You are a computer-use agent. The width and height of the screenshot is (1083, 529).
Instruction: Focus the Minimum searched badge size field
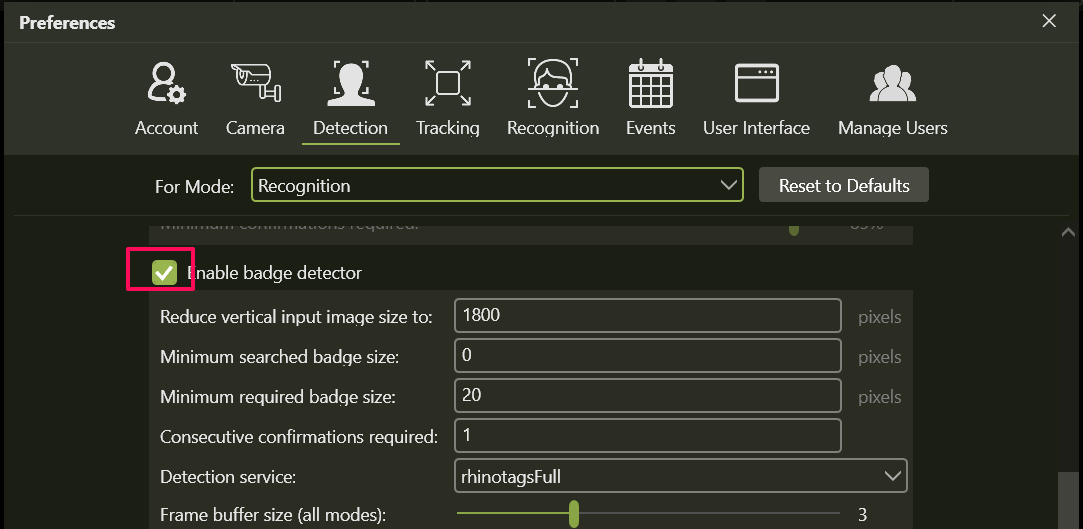point(647,356)
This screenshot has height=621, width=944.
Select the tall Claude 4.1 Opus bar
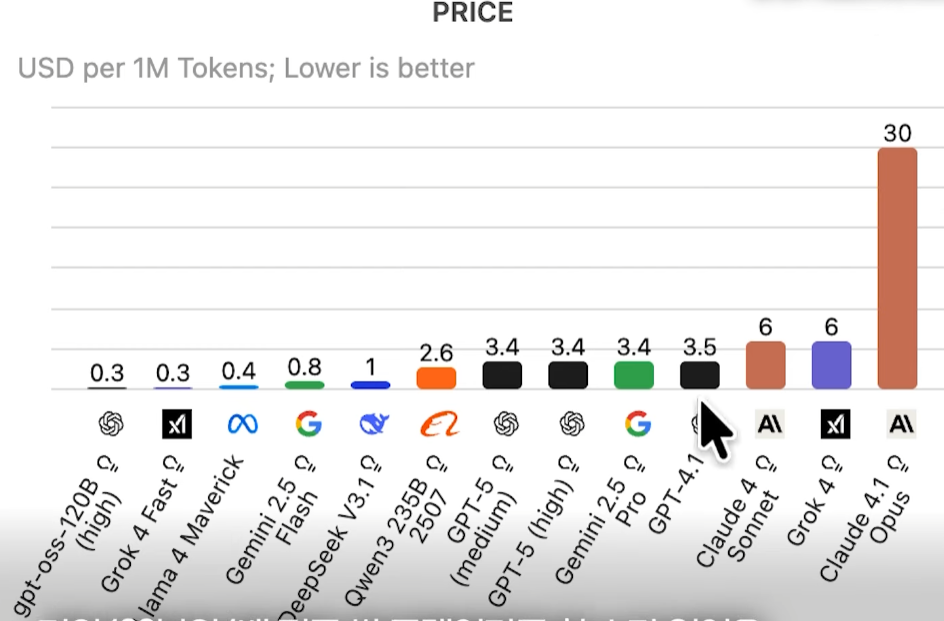tap(897, 268)
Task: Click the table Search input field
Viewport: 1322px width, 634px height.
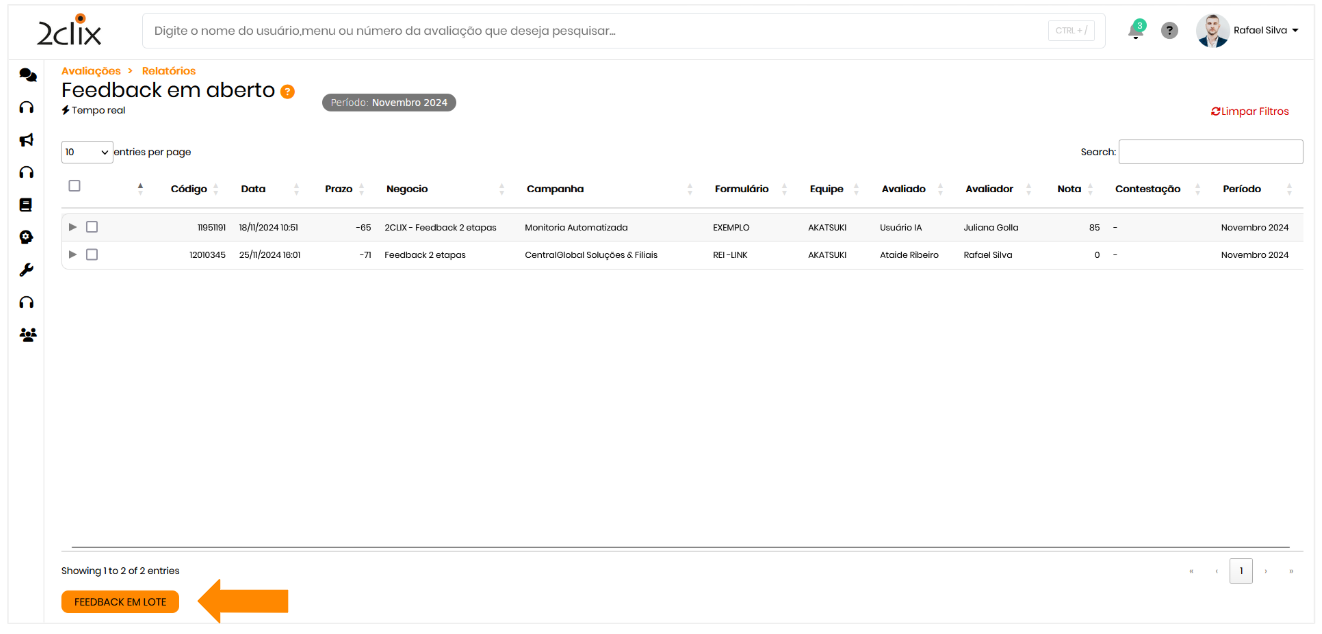Action: click(x=1210, y=152)
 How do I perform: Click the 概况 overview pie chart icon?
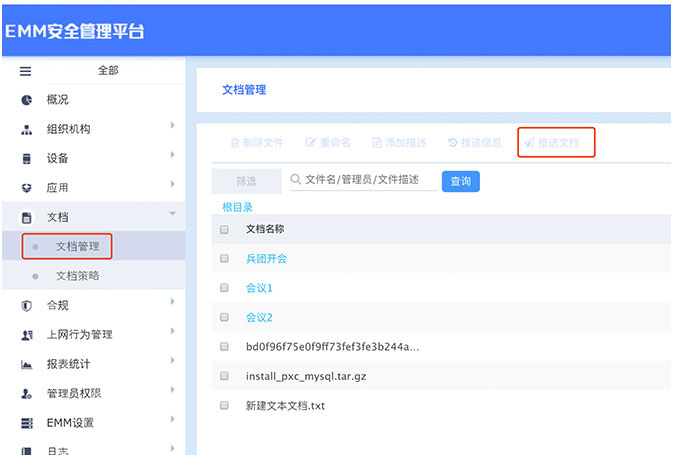click(x=27, y=100)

+++

Exclude the pictures. Write out the remaining data exactly.

You are a computer-use agent. The width and height of the screenshot is (1083, 529).
Instruction: Focus the Minimum searched badge size field
point(647,356)
This screenshot has height=621, width=944.
Select the tall Claude 4.1 Opus bar
tap(897, 268)
Task: Click the table Search input field
Viewport: 1322px width, 634px height.
Action: click(x=1210, y=152)
 How do I perform: Click the 概况 overview pie chart icon?
click(x=27, y=100)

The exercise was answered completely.